* _TEXTE À LIRE_

• • • • • • •

_________________________________________________________________________________________________________________________________________________________________
Autopsie d’un désastre,
Le territoire industriel de Berre, Martigues et Fos

L’enquête est tendre, autant que peut l’être l’évocation du haut fourneau d’Arcelor à Fos ; la vision du vivant s’agrippe aux oxydés, aux exilés d’une mémoire récoltée par Sauvan, les ombres du vacarme s’accrochent comme une métastase antique.
Plus près, le souffle de Caspar David Friedrich entête comme le parfum du « Moine au bord de la mer » ; des lumières sans juge et sans bornes, au romantisme métaphysique nous entrainent dans une liaison dangereuse, hautement esthétique.

• • • • • • •

* _LISTE DES DONNÉES_
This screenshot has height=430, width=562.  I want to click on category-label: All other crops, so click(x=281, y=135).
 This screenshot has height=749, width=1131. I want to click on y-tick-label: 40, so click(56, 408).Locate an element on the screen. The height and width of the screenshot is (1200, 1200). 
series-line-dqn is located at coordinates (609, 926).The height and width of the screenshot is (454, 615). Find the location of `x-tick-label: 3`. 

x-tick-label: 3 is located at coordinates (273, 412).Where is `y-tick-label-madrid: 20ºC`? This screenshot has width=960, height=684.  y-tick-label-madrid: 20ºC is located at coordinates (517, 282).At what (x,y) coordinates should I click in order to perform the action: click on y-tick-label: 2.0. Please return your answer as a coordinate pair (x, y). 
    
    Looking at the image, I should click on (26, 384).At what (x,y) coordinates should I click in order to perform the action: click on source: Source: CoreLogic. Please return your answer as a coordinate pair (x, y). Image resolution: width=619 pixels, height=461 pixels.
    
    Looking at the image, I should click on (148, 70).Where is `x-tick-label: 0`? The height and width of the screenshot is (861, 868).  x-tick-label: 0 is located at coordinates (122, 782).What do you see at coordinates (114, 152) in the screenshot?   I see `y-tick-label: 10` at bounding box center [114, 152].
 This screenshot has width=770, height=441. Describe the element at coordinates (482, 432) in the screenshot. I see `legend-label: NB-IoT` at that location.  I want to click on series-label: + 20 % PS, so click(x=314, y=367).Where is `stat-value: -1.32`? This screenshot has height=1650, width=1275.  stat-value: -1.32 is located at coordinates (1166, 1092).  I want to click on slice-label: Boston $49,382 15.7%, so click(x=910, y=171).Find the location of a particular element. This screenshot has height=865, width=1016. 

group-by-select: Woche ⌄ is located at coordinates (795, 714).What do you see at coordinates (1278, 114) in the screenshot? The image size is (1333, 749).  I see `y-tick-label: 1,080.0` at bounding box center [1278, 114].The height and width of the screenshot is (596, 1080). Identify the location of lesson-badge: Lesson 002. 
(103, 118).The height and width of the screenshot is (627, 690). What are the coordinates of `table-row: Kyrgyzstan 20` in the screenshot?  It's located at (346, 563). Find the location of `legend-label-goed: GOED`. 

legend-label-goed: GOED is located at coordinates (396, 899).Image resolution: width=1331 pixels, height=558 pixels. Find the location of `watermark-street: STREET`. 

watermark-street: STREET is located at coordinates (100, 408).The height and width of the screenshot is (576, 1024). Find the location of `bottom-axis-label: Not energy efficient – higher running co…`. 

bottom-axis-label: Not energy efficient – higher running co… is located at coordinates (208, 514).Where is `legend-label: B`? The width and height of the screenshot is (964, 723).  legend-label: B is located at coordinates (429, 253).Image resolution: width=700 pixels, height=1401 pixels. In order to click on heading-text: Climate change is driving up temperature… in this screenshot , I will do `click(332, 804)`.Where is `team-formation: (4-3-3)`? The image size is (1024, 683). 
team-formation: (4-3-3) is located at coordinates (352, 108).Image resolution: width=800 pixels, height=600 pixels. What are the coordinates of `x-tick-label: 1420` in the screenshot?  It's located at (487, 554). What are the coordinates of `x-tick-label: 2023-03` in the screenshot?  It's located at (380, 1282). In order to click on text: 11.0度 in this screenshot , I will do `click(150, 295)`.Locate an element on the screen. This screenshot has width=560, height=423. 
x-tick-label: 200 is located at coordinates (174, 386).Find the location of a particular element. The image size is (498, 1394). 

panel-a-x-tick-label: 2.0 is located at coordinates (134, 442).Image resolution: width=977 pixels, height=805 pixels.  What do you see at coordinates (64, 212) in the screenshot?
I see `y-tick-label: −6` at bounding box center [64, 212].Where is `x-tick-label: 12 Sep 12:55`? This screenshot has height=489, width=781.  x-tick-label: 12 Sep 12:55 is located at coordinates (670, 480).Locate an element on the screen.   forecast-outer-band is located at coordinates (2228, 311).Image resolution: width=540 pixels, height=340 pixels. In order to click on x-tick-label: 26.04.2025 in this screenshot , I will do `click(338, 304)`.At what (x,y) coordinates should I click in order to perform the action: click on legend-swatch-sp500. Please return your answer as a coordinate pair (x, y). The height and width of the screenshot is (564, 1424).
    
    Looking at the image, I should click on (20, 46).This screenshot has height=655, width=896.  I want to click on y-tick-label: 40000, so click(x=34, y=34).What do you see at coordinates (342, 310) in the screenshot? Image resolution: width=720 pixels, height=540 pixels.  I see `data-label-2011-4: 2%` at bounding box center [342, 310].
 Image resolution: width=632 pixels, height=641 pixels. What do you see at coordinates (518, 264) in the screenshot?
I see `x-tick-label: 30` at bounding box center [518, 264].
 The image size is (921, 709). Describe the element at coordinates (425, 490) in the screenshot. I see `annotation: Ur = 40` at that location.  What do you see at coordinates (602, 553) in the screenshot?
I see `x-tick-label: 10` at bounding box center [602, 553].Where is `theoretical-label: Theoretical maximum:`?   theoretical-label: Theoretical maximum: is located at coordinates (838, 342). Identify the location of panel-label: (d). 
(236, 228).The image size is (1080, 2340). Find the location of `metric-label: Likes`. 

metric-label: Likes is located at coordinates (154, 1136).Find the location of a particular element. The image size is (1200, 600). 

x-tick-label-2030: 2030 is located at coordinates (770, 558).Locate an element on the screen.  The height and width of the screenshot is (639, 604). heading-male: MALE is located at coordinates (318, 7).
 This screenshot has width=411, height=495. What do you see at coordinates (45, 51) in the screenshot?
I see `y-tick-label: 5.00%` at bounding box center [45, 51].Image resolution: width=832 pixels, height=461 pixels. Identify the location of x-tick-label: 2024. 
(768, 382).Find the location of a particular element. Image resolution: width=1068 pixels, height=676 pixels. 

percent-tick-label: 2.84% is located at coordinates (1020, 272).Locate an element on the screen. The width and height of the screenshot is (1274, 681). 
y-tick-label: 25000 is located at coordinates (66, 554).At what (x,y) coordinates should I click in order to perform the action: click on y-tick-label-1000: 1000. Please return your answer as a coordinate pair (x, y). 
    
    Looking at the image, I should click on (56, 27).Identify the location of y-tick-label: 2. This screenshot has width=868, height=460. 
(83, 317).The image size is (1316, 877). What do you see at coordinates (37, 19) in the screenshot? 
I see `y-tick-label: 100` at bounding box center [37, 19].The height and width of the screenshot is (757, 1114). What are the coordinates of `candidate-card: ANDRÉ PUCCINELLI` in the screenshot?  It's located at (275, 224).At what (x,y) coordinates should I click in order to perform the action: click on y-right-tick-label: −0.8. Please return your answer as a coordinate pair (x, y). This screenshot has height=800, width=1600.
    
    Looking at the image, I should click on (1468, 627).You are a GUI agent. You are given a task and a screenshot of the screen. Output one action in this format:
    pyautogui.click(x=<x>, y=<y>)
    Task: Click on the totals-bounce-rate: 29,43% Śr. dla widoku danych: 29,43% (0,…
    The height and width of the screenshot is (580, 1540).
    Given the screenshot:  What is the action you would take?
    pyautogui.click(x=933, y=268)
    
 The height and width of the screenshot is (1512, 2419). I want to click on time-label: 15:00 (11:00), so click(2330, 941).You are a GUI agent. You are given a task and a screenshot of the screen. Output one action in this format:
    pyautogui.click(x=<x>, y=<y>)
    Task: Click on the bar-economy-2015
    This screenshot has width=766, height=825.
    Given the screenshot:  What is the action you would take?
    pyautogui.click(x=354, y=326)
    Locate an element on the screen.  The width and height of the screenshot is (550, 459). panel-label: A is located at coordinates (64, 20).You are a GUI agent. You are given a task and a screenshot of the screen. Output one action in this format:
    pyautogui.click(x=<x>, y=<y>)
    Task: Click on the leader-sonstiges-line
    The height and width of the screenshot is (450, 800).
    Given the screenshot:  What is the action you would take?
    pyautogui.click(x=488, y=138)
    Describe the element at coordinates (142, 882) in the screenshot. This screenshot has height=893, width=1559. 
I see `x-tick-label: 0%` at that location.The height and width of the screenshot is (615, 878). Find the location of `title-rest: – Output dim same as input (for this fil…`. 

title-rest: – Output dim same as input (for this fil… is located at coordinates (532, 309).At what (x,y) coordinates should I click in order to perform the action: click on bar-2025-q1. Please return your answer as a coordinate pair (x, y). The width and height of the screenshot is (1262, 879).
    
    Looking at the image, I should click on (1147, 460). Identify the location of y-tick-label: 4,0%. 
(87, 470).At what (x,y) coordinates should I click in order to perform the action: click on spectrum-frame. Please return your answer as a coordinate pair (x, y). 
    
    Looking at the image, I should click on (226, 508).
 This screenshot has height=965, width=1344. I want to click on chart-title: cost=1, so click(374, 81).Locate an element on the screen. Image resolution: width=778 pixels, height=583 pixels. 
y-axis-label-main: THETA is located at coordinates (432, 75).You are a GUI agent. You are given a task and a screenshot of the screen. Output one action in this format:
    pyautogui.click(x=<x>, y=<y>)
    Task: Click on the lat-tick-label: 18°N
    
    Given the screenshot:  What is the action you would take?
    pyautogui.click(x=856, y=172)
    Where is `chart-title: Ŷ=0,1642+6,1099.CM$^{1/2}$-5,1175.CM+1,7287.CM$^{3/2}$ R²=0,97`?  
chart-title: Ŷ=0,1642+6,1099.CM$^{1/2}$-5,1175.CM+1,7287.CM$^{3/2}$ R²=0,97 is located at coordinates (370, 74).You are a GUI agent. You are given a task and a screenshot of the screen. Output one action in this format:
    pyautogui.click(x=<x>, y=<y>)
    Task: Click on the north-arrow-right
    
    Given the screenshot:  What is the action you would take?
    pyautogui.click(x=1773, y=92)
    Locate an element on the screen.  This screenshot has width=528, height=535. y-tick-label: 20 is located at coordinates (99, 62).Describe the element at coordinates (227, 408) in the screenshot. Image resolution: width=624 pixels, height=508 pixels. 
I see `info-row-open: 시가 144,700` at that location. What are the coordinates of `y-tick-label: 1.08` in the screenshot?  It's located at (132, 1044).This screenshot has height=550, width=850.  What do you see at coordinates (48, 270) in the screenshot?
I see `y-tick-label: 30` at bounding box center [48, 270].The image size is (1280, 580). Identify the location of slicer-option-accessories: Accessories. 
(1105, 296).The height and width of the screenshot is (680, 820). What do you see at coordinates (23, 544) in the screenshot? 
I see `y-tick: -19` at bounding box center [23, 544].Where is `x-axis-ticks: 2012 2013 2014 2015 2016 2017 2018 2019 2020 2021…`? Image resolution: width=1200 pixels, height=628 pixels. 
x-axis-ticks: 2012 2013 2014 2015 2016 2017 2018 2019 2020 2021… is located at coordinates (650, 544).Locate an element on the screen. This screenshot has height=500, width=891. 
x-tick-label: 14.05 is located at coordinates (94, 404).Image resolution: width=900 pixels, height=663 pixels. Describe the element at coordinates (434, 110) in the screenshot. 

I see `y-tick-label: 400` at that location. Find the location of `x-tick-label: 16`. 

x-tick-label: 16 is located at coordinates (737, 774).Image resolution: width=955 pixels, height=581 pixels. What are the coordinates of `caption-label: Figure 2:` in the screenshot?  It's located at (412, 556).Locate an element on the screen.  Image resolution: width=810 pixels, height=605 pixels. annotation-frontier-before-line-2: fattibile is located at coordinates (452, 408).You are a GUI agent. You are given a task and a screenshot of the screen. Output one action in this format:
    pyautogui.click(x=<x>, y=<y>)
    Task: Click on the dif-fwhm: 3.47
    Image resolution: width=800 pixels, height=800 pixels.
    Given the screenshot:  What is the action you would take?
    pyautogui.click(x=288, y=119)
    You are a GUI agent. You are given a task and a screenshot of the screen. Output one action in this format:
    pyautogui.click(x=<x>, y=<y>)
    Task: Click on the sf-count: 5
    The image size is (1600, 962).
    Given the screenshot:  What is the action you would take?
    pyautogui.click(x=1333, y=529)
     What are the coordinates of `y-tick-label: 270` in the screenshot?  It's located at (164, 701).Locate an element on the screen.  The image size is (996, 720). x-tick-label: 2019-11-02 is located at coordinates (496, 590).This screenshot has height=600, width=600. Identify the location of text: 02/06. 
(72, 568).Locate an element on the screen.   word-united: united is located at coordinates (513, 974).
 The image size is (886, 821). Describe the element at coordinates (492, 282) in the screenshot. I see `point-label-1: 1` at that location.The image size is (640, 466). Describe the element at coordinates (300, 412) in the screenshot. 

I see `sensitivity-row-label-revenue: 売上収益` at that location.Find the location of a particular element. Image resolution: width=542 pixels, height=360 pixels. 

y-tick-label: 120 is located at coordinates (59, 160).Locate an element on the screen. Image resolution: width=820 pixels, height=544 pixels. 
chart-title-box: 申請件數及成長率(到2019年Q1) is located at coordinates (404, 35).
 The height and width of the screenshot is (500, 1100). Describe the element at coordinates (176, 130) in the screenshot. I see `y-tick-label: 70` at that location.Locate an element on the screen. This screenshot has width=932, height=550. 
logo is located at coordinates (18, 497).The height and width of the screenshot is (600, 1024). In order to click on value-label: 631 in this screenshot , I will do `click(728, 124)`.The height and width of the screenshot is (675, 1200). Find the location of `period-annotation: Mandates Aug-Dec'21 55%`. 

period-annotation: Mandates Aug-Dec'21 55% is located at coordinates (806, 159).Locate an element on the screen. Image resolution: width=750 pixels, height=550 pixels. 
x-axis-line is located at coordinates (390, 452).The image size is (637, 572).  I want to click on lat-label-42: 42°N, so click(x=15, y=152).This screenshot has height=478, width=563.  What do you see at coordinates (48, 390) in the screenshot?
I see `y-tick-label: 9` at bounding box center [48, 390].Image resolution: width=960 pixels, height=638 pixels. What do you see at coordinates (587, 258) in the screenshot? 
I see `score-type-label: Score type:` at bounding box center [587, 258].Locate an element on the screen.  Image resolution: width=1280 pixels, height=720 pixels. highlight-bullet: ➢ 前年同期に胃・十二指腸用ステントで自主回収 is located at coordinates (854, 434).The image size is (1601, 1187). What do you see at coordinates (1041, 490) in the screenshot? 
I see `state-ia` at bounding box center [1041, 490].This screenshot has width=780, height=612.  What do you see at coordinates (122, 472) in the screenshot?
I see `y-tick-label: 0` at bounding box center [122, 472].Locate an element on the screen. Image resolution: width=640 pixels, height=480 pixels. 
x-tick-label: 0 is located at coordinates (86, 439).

• • • • • • •

* _CONSIGNE_
Répondez aux questions suivantes à partir du texte à lire.
(a) Dans quelle ville se trouve le haut fourneau d'Arcelor évoqué ?
(b) Qui a récolté la mémoire dont il est question ?
(c) Quelle œuvre de Caspar David Friedrich est citée ?

* _RÉPONSE_
(a) Le haut fourneau d'Arcelor se trouve à Fos.
(b) La mémoire a été récoltée par Sauvan.
(c) L'œuvre citée est le « Moine au bord de la mer ».